The background of the ban
Montenegro declared itself the first country in Europe to be free of COVID-19, after the country’s only remaining patient who tested positive for the virus was cured of the illness. Montenegro was also the last European country to be affected by the virus and was among the first to impose heavy travel restrictions.
In February, Montenegro banned Wizz Air and Ryanair from flying to the country, on the basis that they operated flights to Northern Italy. The ban was gradually extended into a full-scale shutting of Montenegro’s borders, for the purpose of containing the inflow of contagious diseases.
Over two months later, Montenegro is relaxing these restrictions – but not for Serbia. Montenegro devised a criterion by which it will allow entry of foreign nationals through its borders: if a country has fewer than 25 active cases per 100,000 people, then its citizens are allowed to enter Montenegro.
Serbia does not meet this criterion, and so it is not part of the first nine countries to which Montenegro will open its borders. These are Croatia, Slovenia, Austria, Germany, Poland, Czech Republic, Hungary, Albania, and Greece.
The ban on Montenegro Airlines
Blic reports that the Serbian Civil Aviation Directorate has adopted a measure that it deems as “reciprocal” to Montenegro’s ongoing travel restrictions with Serbia.

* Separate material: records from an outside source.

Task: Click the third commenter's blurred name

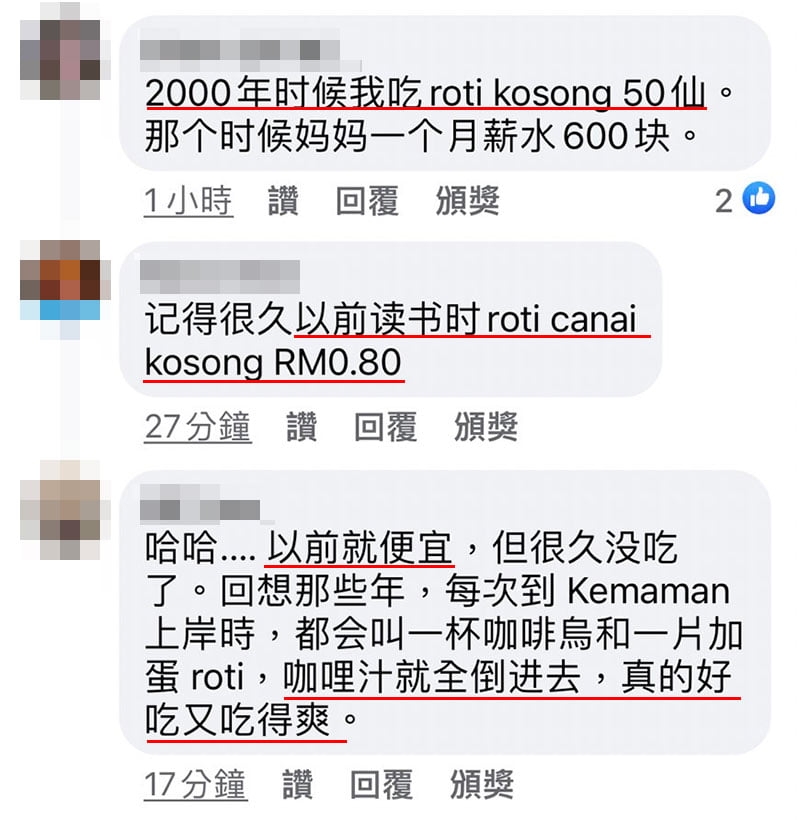Action: click(x=207, y=504)
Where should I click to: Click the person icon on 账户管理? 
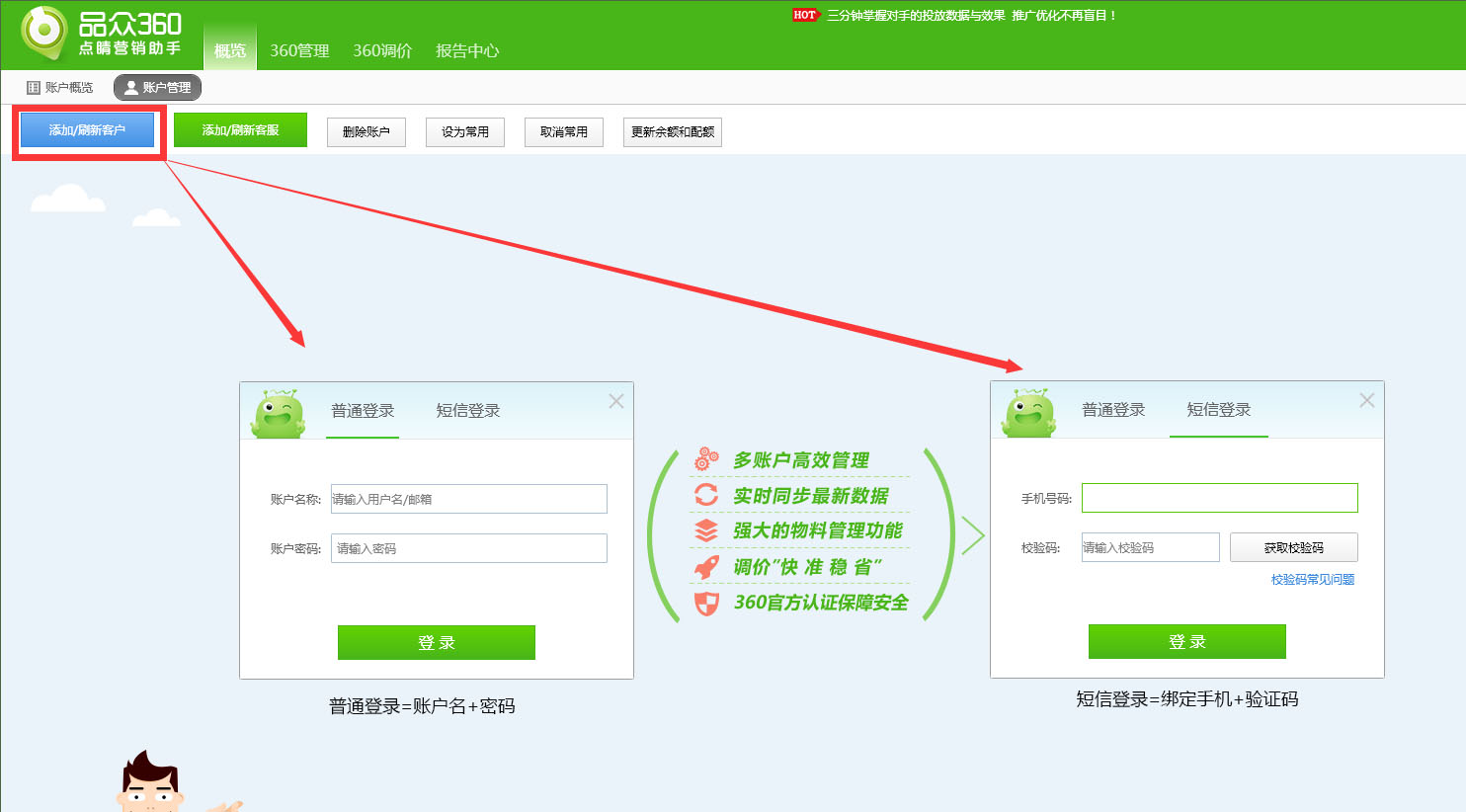(x=129, y=87)
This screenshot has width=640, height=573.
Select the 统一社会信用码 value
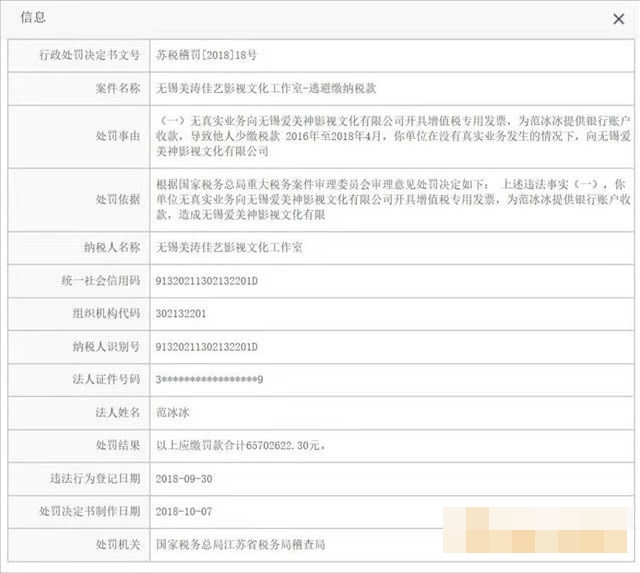207,280
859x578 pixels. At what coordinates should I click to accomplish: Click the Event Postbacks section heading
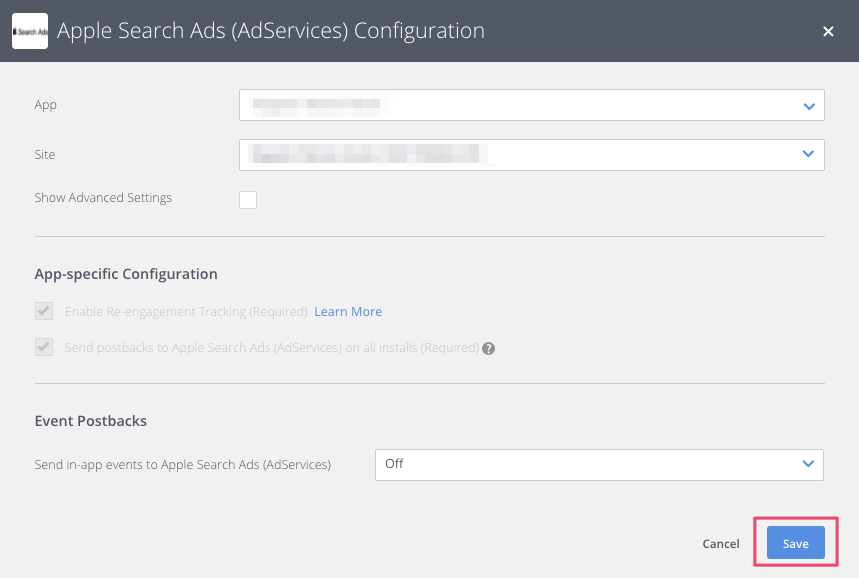click(x=91, y=421)
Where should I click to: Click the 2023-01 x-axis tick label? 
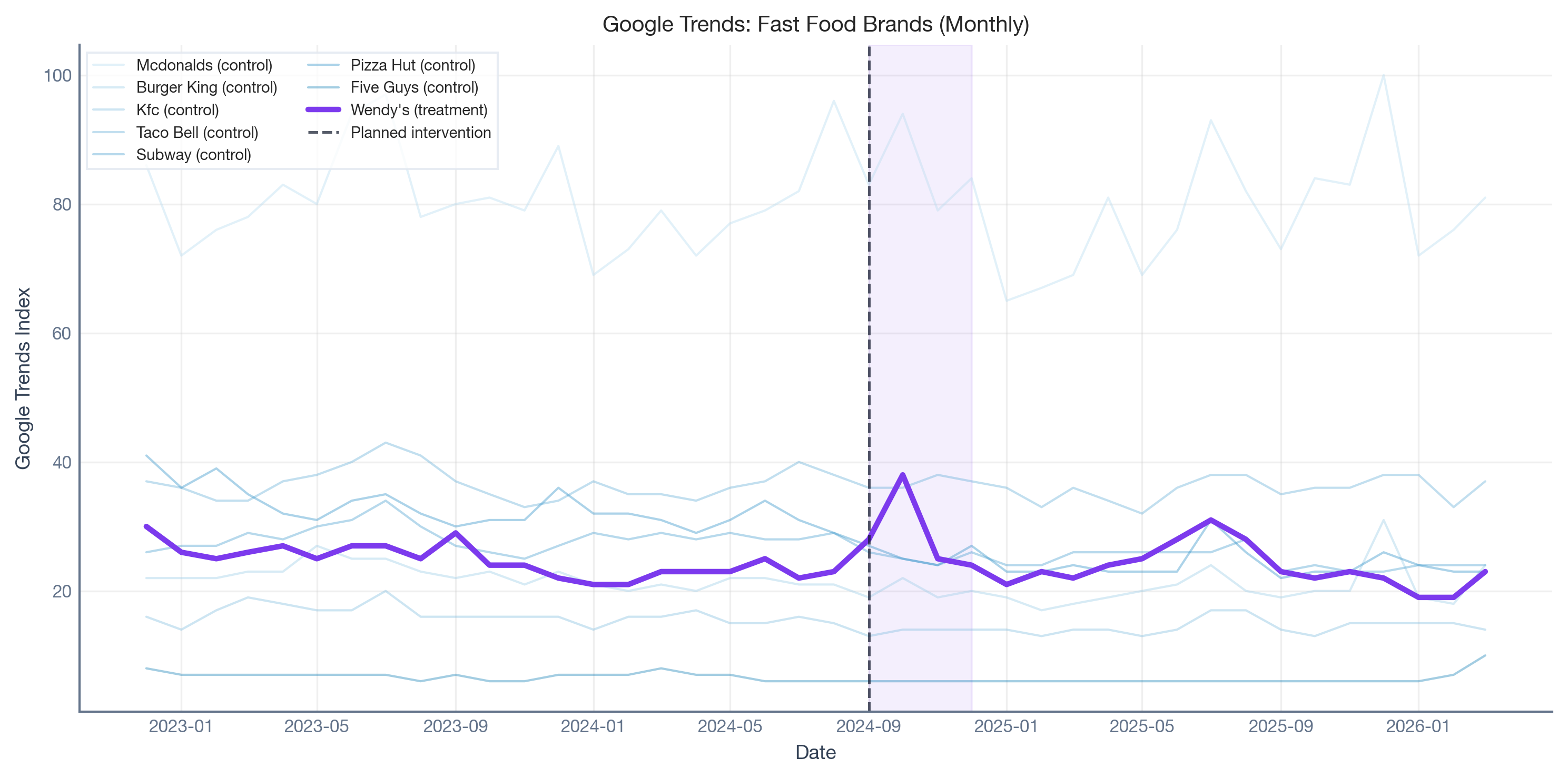[x=181, y=726]
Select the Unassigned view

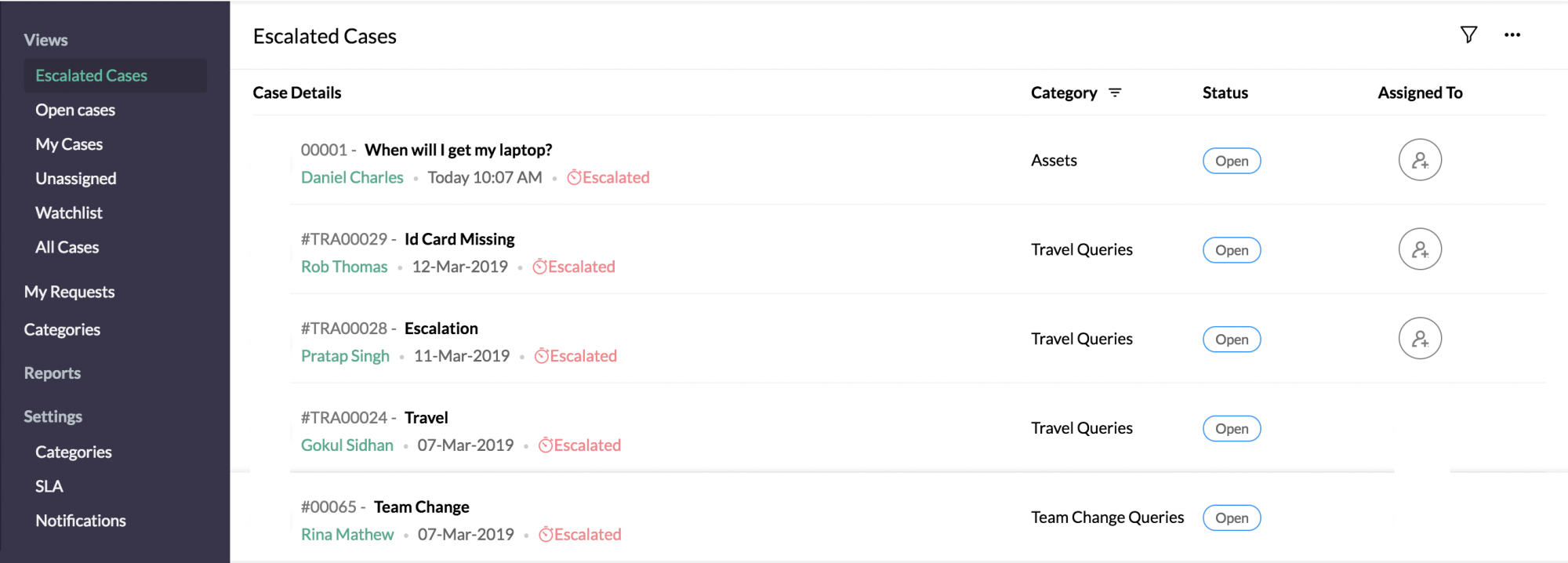pos(76,179)
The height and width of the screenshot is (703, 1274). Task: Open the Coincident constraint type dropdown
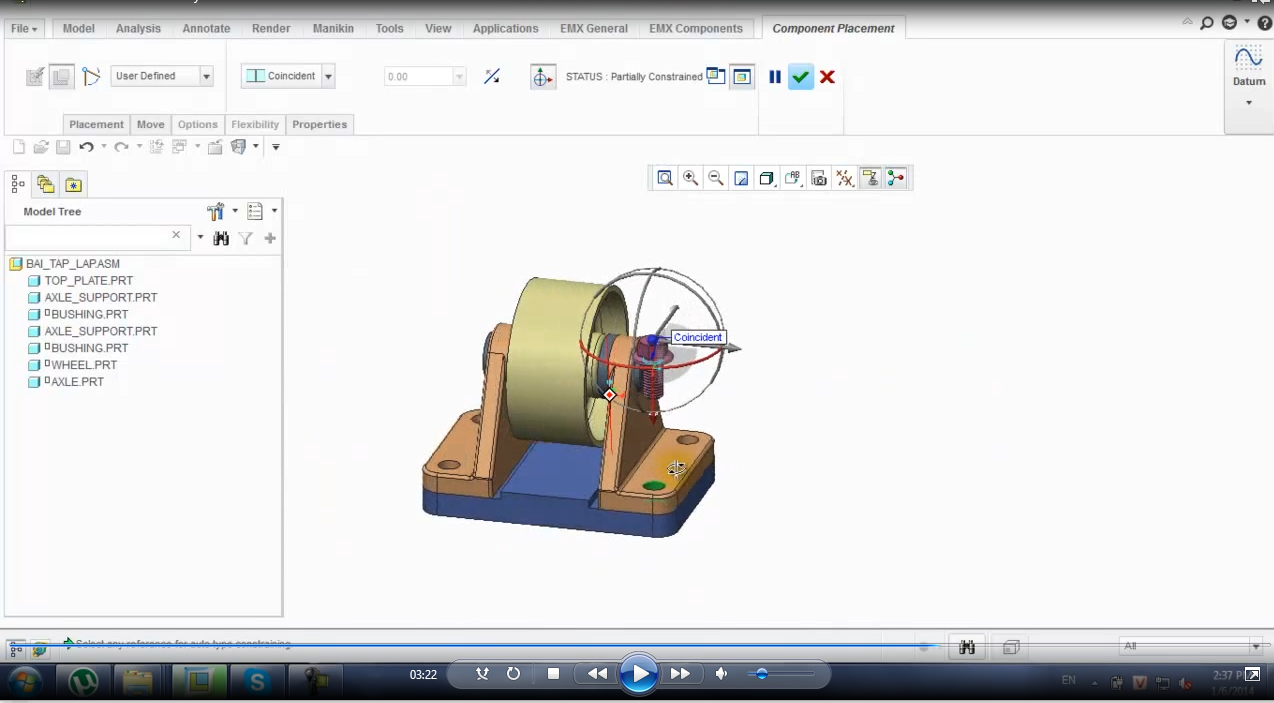pyautogui.click(x=327, y=76)
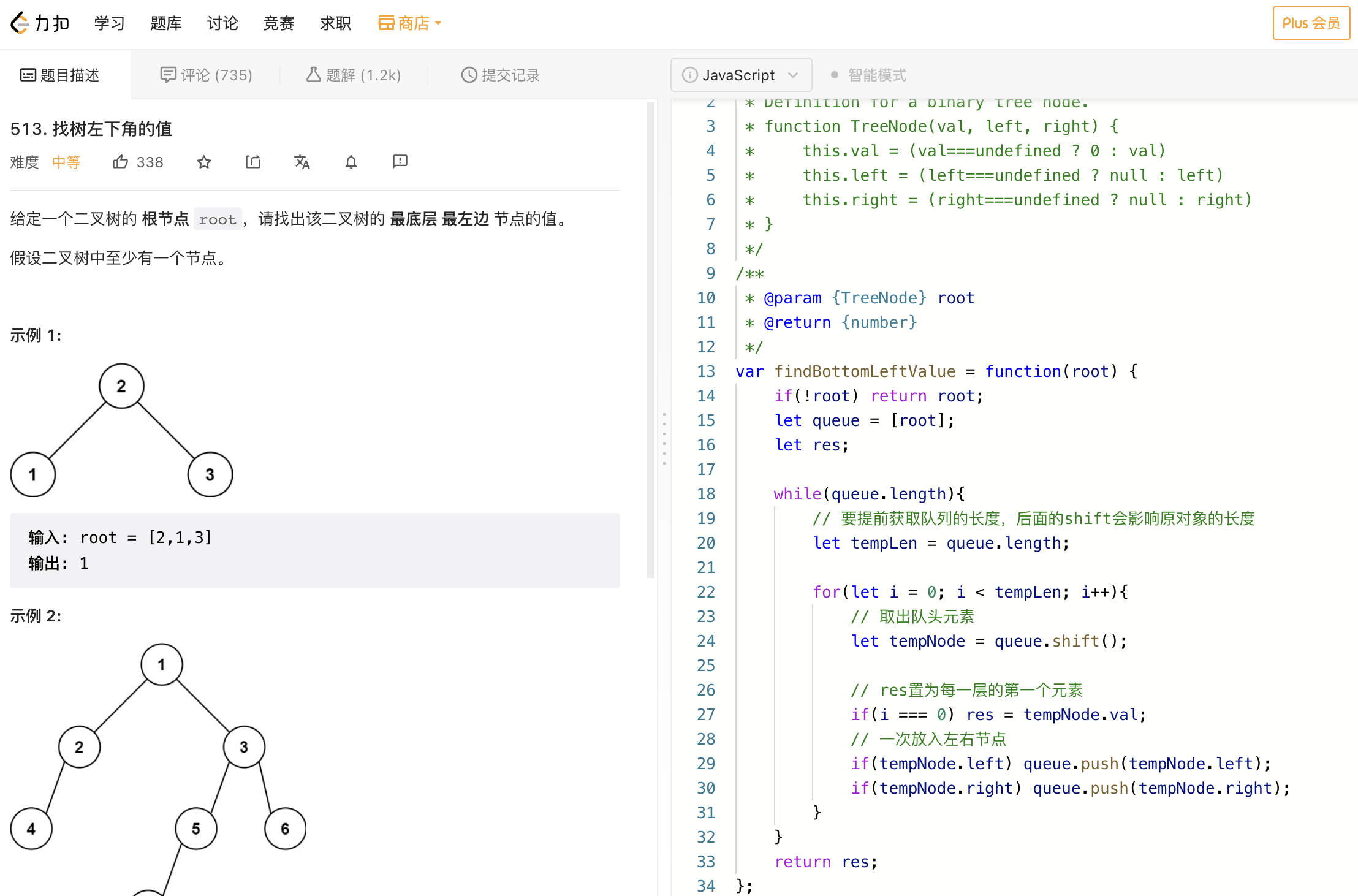Open the 提交记录 submissions tab
The image size is (1358, 896).
500,75
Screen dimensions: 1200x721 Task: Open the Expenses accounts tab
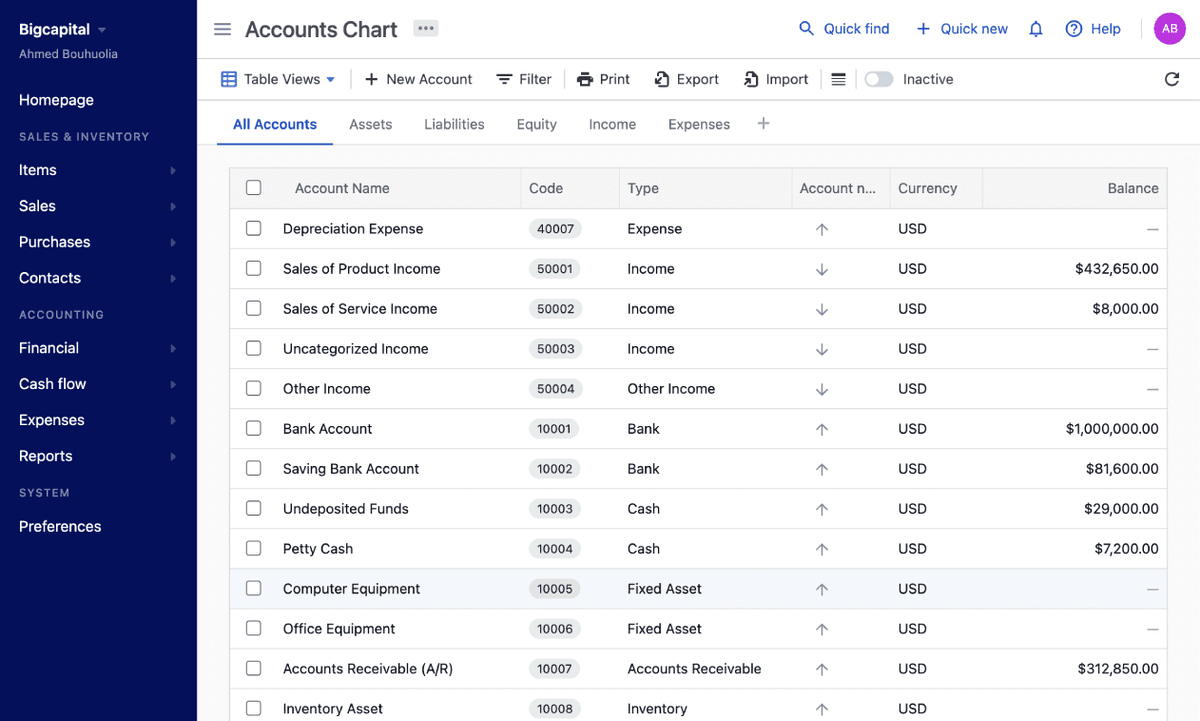pos(698,124)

This decision is to ban Montenegro Airlines aircraft from arriving in the Serbian capital, at Belgrade Nikola Tesla Airport. The measure comes at a great surprise because the countries Serbia and Montenegro maintain very close diplomatic relations, and their flag carriers Air Serbia and Montenegro Airlines have been cooperating tightly for many years.
Serbia has justified this decision by claiming that Montenegro’s continued travel restrictions for Serbian nationals are causing “serious damage” to Air Serbia because the “principle of reciprocity of the movement of people” has been violated.
Which routes are affected?
The ban was particularly tricky for 115 Montenegrin nationals who arrived in Serbia yesterday as students, just at the time when the Serbian Civil Aviation Directorate announced the ban. They arrived on a charter flight because Montenegro Airlines has not resumed flying yet. However, because the ban is in place starting today, Wednesday 27th May, their arrival has not posed them any problems.
As for scheduled routes, there are many that are affected: Montenegro Airlines ordinarily flies between Podgorica and Belgrade twice daily in the summer. Air Serbia flies three times daily. Between Tivat and Belgrade, Air Serbia and Montenegro Airlines fly up to 10 times daily. Serbia is a vital source of tourism for Montenegro, and tourism is a vital sector for Montenegro’s GDP. Thus, it is likely that this diplomatic spat will be resolved very quickly.